SBE Releases Report
The Small Business and Entrepreneurship Council recently released a report titled "The Great Tax Debate: Tax Increases, Tax Relief, and Tax Reform" in response to the buzz surrounding massive federal budget deficits and changing the U.S. tax system.
SBE Council chief economist Raymond J. Keating, author of the report, said "The debate over taxation has raged in this nation ever since our founding. This is America's ongoing - and generally healthy - 'Great Tax Debate.' Unfortunately, the debate has shifted in a dramatically negative direction over the past two years. For much of the past three decades (with exceptions, for example, in 1990 and 1993), the tax debate targeted how taxes might be reduced and/or how the tax code should be overhauled. But the Obama administration and the current leadership in Congress are overwhelmingly focused on how taxes can be increased."
Keating noted that higher income, capital gains and dividend tax rates, and the consideration of and additional value-added tax (VAT) are part of the current tax debate, and that's a big negative for entrepreneurs, investors, small businesses and their employees, and the overall economy.
In "The Great Tax Debate: Tax Increases, Tax Relief, and Tax Reform," our current income tax system and major tax reform proposals are reviewed according to eight criteria for a sound, pro-growth tax code. Those eight criteria are: progressive vs. proportional taxation, how capital is taxed, how inflation is treated, clarity, simplicity, bureaucracy and intrusiveness, affect on tax avoidance, and impact on government spending.

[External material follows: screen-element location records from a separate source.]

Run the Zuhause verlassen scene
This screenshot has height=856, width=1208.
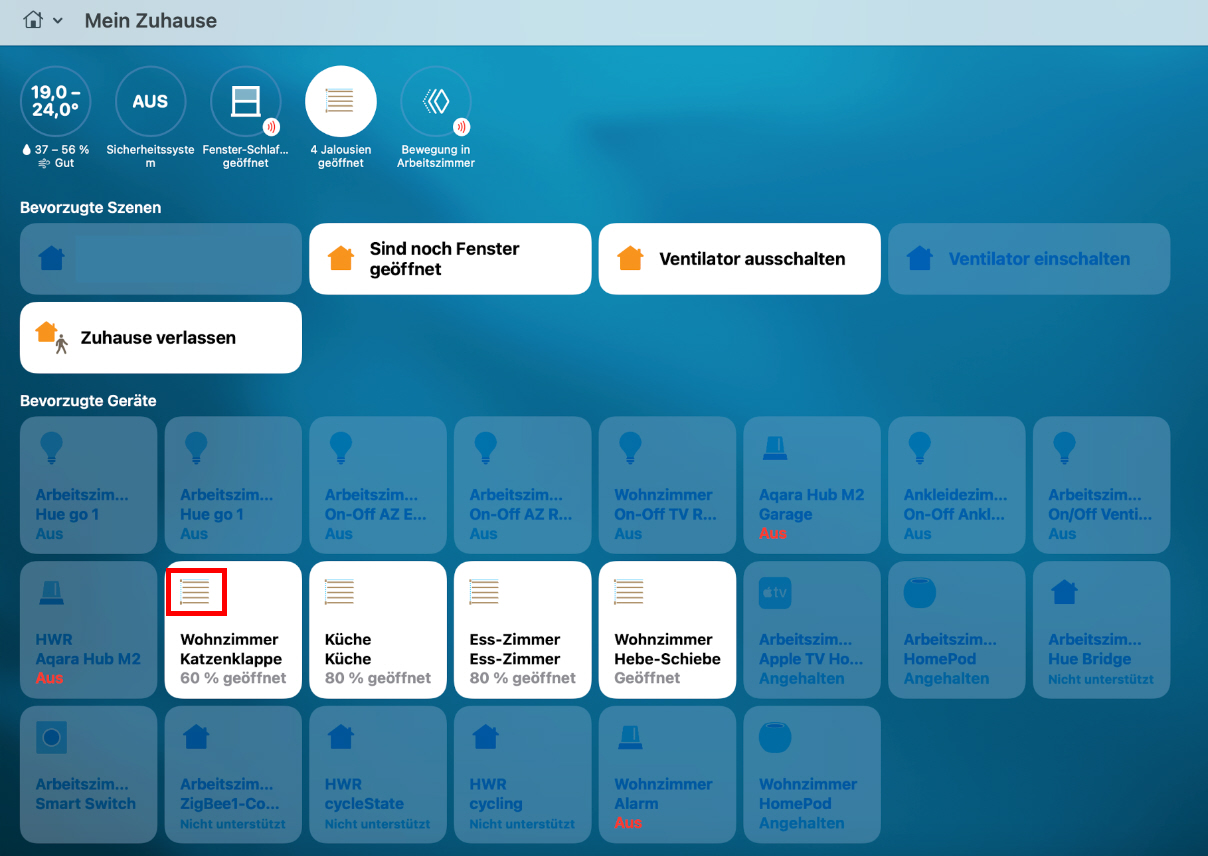pyautogui.click(x=161, y=338)
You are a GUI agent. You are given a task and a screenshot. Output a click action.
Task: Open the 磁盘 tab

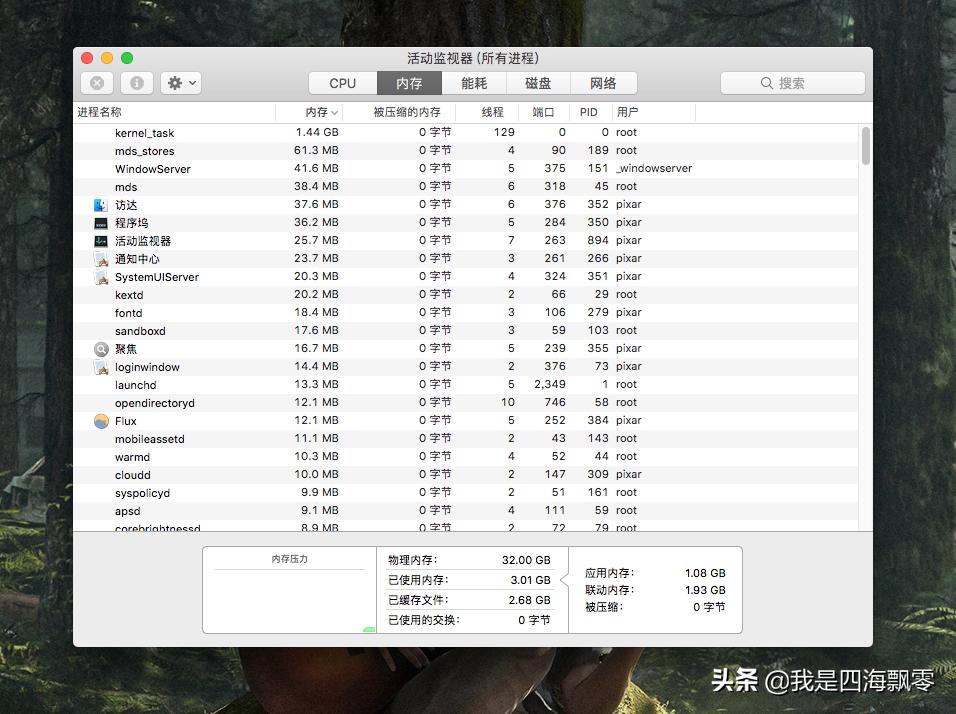click(x=538, y=83)
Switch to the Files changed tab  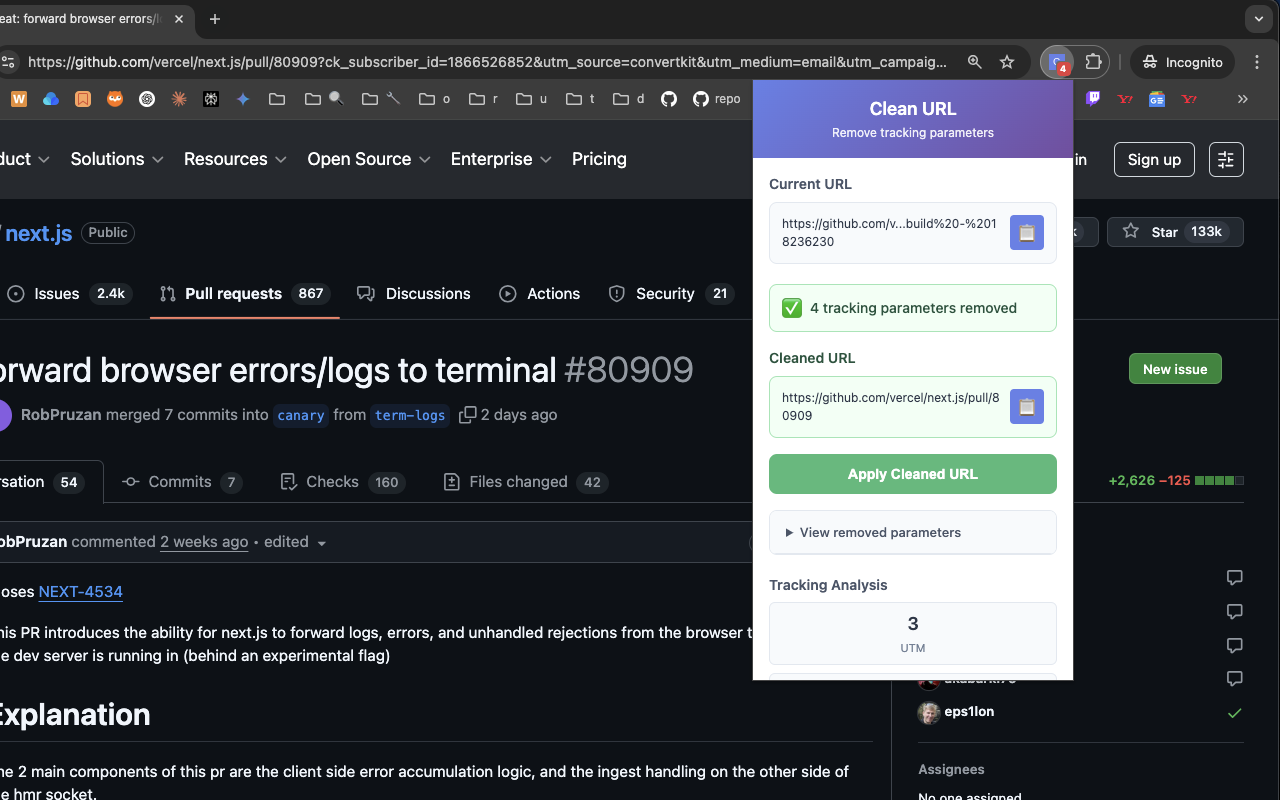pyautogui.click(x=524, y=481)
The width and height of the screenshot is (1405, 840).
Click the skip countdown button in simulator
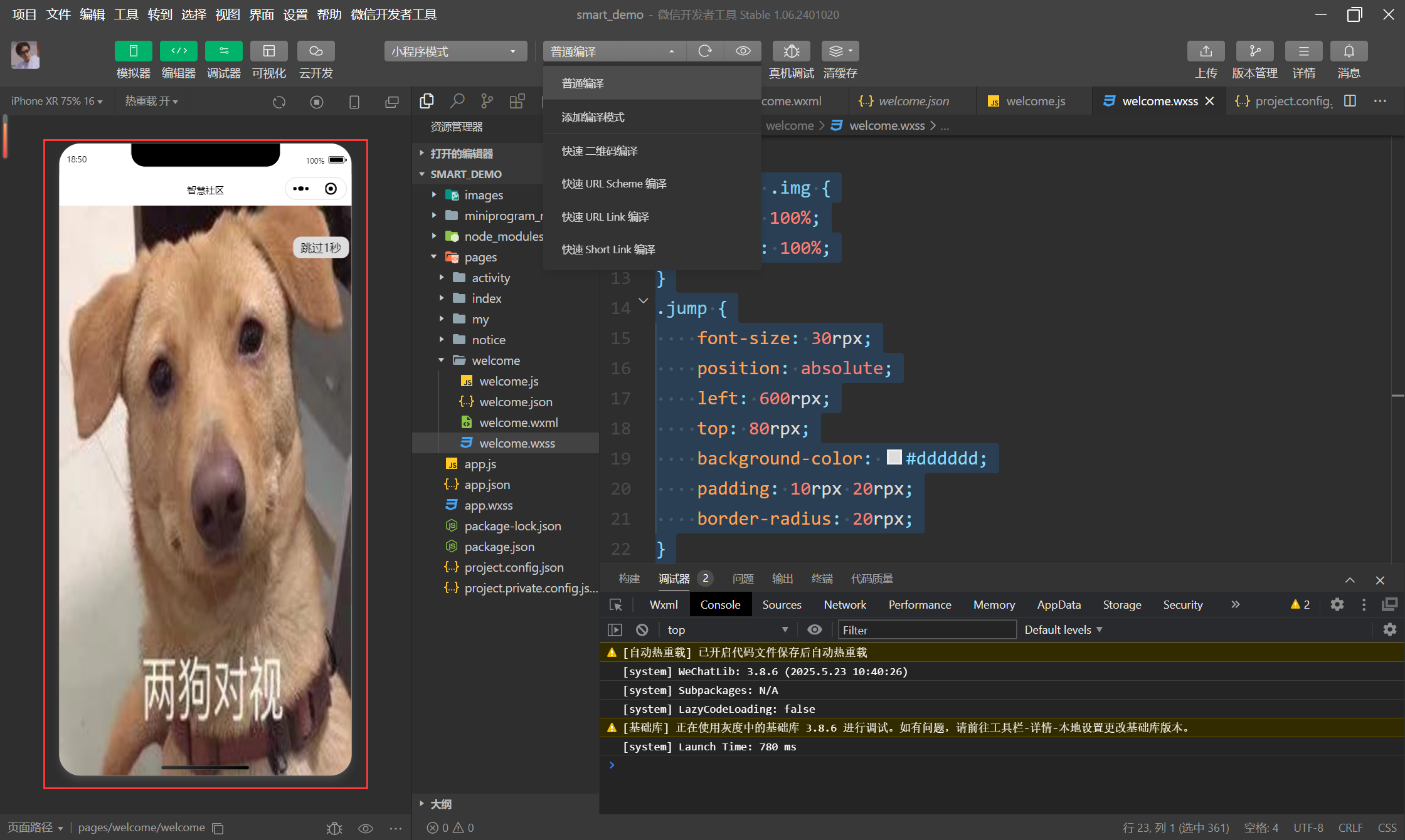[321, 248]
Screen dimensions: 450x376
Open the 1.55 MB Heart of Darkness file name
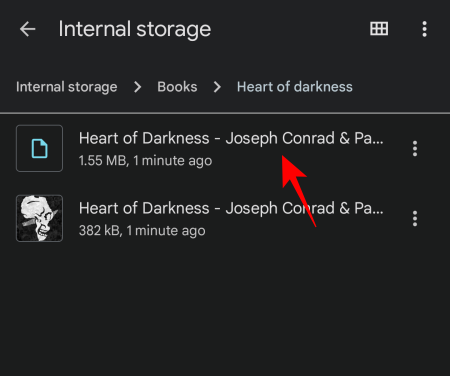(231, 138)
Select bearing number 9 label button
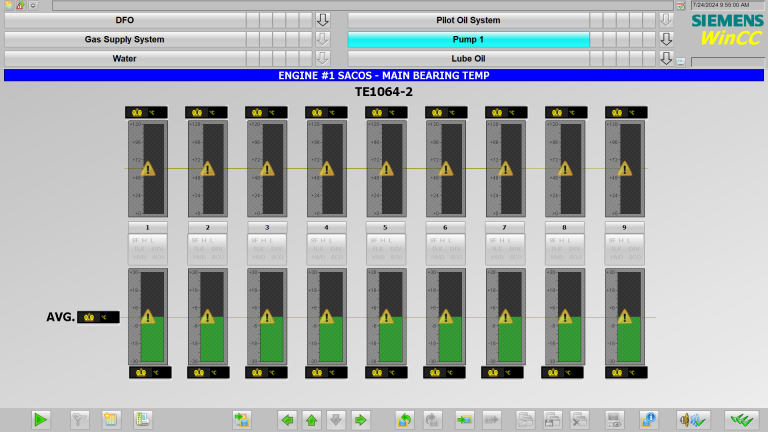Screen dimensions: 768x432 click(x=624, y=228)
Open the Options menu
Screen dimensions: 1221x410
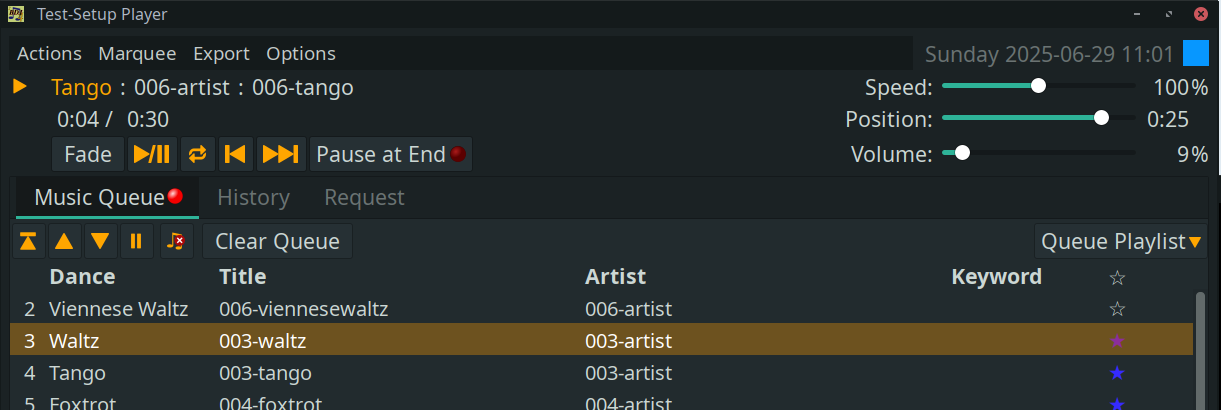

"The Great Tax Debate" scores the current tax system, a flat tax, a national retail sales tax, and a VAT according to these criteria.
According to the report, the current tax system scores the poorest, and proposals to increase taxes would only make a very bad system even worse. A low flat tax scores best, followed closely by a retail sales tax. A move away from an income tax to a VAT, while better than what we have now, comes up short compared to either a flat tax or a retail sales tax.